George Washington once observed, “I have always considered marriage as the most interesting event in one’s life, the foundation of happiness or misery.”
Recently, I preached on the subject of Marriage on the Rock (as in Jesus Christ) versus Marriage on the Rocks.
My longtime pastor, Dr. D. James Kennedy, once noted that, before God created the church or the state, he created the family – beginning with marriage.
Marriage is special to God. The Bible opens with a marriage. The Bible closes with a marriage. Marriage is the picture of the believer’s relationship with Christ. That’s why Satan aims his big guns at marriage.
Marriage is good for society because it is the first defense against evil. Marriage is the building block of any community.
Generally, research shows people are happier when married, but you wouldn’t necessarily know that in our culture at large. Nicholas H. Wolfinger asked in an article, “Are Married People Still Happier?” He concludes in the affirmative – that data collected from the General Social Survey (the GSS) indicates that “married adults are much happier than unmarried adults.”
Nonetheless, marriage is under siege today. But is that necessarily new? In 1983, the U.S. Senate held “Broken Families Hearings.” They drew from a Harvard historian named Carle Zimmerman who had described in 1947 the “last stage of the disintegration” of the cultures of Greece and Rome. Here’s how Zimmerman described familial breakdown, which contributed to the fall of those ancient countries:
- Marriage loses its sacredness and is frequently broken by divorce.
- The traditional meaning of the marriage ceremony is lost. Alternate forms of marriage arise.
- Feminist movements abound.
- There is an increased public disrespect for parents, parenthood and authority in general so that parenthood becomes harder for those who still try to rear children.
- There is an increase in juvenile delinquency, promiscuity and rebellion.
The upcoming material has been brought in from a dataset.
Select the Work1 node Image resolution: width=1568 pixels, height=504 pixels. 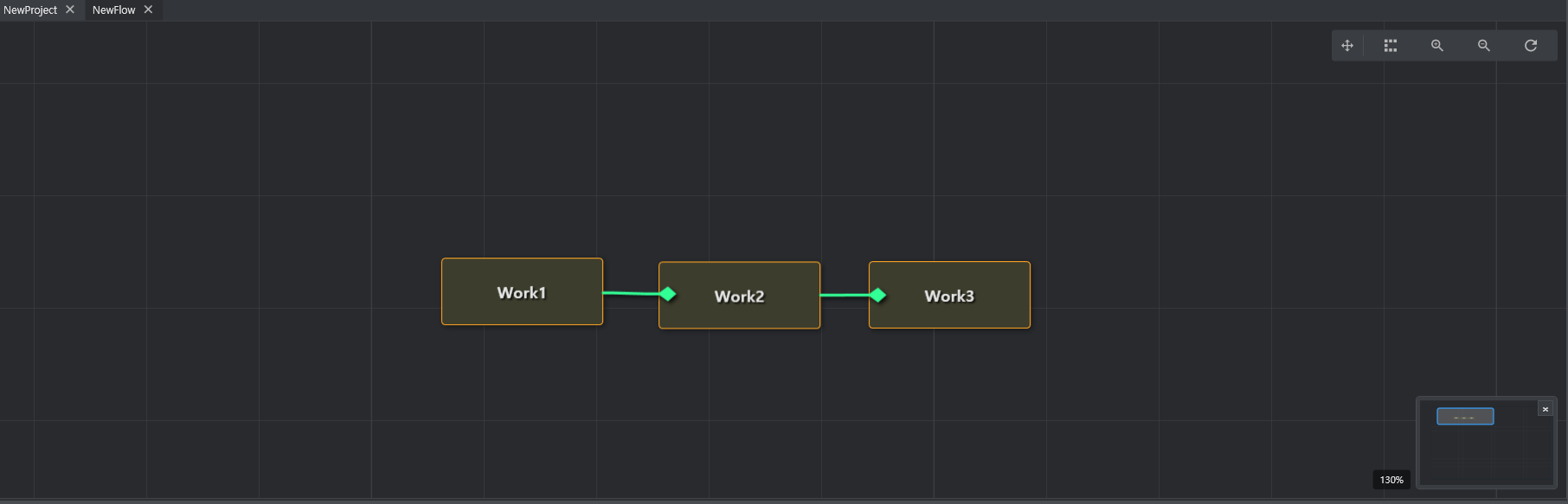(x=522, y=292)
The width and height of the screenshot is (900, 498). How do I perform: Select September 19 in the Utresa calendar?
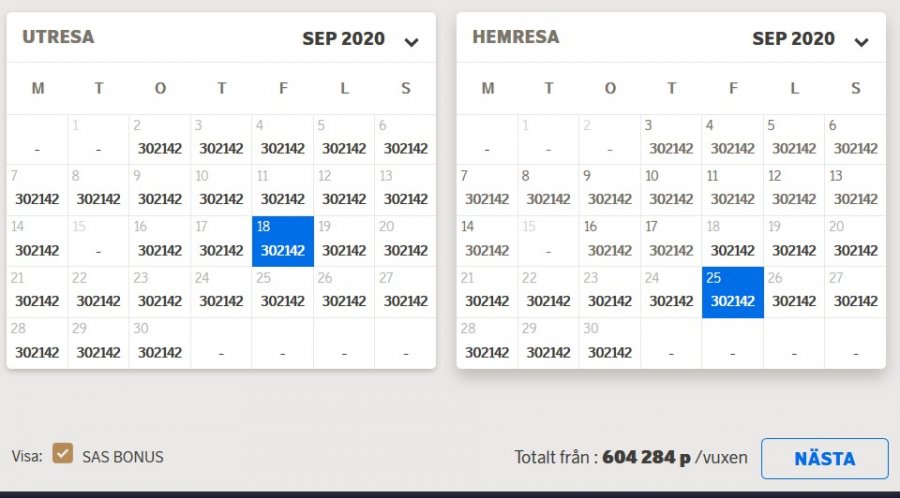click(344, 241)
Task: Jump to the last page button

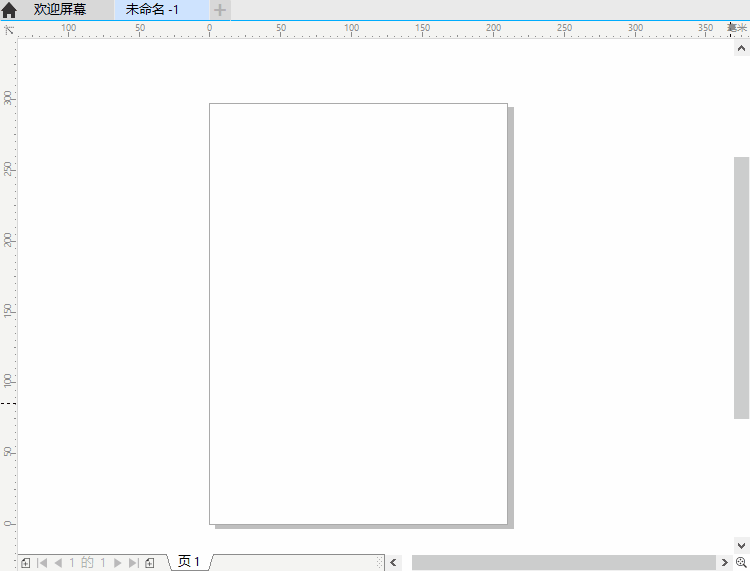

- There is a refusal of people with traditional marriages to accept family responsibilities.
- There is an increasing desire for – and acceptance of – adultery.
- There is a tolerance for – and spread of – sexual perversions of all kind.
Whether it’s ancient Greece, ancient Rome, 1947, 1983, or today, the breakdown of the family has incredible ramifications for society at large. As G.K. Chesterton observed, “As the family goes, so goes society.”
Yet there are many who essentially want to destroy the family. I’m reminded of the classic 1848 book, “The Communist Manifesto,” wherein Karl Marx and Friedrich Engels promote “the abolition of the family.” The Marxists have succeeded remarkably in contributing to family breakdown. Dr. Paul Kengor documents all this in his book, “Takedown.”
Two years ago, a Google executive got negative pushback from his own company when he spoke highly of the family. He had to apologize and grovel, speaking of alternative “family” structures.
But I would take the Word of God Almighty, our Creator, any day over the word of some Silicon Valley executives or Marxist professors. One day some religious leaders asked Jesus if God allowed divorce “for any and every reason” (NIV). “Any and every reason”? That sounds like today’s no-fault divorce.
Jesus answered them by going back to creation itself: “Have you not read that he who created them from the beginning made them male and female, and said, ‘Therefore a man shall leave his father and his mother and hold fast to his wife, and the two shall become one flesh’? So they are no longer two but one flesh. What therefore God has joined together, let not man separate'” (ESV).
I remember hearing of a divorce attorney who quipped as he was about to return to work from lunch, “Well, I’ve got to get back to ‘putting asunder what God hath joined together.'”
But I will note that how you get married – that is preparing well for marriage, not just the wedding – is exceedingly important. My wife (of 39 years now, by the grace of God) and I decided that before we got married, we would freely use the D-word, divorce; however, after we got married, we wouldn’t even joke about it. We have stayed with that commitment.
Bible teacher M.R. Dehaan said, “The nearest thing to heaven on this earth is the Christian family and the home where husband and wife and parents and children live in love and peace together for the Lord and for each other.” And the nearest thing to hell is the opposite.